The Black Death unleashed an unassailable wave of death and destruction across Ireland in the fourteenth century.
It arrived on this island via Dublin in July of 1348 and reached Kilkenny by the year’s end.
We know all of this thanks to the eyewitness account of Kilkenny Friar John Clyn, whose writings serve as the primary national testament of The Black Death.
Friar Clyn was a Franciscan monk and The Black Death took a huge toll on his vocation, a vocation that advocated a life of relative poverty, mercy and empathy.
He makes a note of this in 1348: "from very fear and horror, men were seldom brave enough to perform the works of piety and mercy, such as visiting the sick and burying the dead."
Why were these men so afraid? Well because, as Clyn writes:
"Whosoever touched the sick or the dead was immediately infected and died thereafter."
Friar Clyn documented the tragic scale of the devastation in the city with unrivalled detail. It is hard to contemplate the sheer scale of life lost:
"There was hardly a house in which one only had died, but as a rule man and wife with their children and all the family went the common way of death."
He informs us that this fatal disease was at its most devastating point between December 1348 and March 1349, and that it had killed eight Dominican friars in one day alone.
Clyn's writings stop after March 1349, and this is likely because he too had succumbed to the very disease he had been documenting.
The Black Death had a particularly devastating toll on the Anglo-Irish upper classes in Kilkenny.

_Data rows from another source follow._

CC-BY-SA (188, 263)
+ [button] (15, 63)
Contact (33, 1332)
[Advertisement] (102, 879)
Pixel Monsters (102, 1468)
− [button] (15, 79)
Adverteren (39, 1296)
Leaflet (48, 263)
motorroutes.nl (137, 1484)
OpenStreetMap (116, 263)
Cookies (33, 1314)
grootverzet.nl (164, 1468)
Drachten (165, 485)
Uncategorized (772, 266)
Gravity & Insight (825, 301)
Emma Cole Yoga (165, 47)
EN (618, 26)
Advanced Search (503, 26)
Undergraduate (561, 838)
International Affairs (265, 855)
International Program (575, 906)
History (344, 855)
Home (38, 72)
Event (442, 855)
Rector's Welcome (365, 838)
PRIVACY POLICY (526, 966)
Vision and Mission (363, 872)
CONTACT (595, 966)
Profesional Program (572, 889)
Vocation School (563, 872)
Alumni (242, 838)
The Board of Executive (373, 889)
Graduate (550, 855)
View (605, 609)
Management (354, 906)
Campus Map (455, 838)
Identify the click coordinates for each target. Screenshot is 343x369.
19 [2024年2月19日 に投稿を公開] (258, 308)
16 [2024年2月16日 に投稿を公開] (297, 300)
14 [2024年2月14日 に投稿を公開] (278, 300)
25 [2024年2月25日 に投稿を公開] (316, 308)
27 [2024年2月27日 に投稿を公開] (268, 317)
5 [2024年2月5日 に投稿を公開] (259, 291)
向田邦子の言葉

Middle Age urban centres were usually congested and in Kilkenny, like many other Irish settlements, it was mainly the Anglo-Irish that were cramped inside city walls where the disease could spread rapidly.
Friar Clyn was a guardian of St. Francis’ Abbey at the time, the remains of which are still visible at the brewery site today.
He straddled the periphery of two ways of life in Kilkenny during the period - the way of the native Irish, the inhabitants of Irishtown (named after the fact), and the way of the Anglo-Irish, who lived inside the city walls.
Friar Clyn, the native Irish and the Anglo-Irish of Kilkenny may have lived separate lives, but all felt the unassailable impact of The Black Death.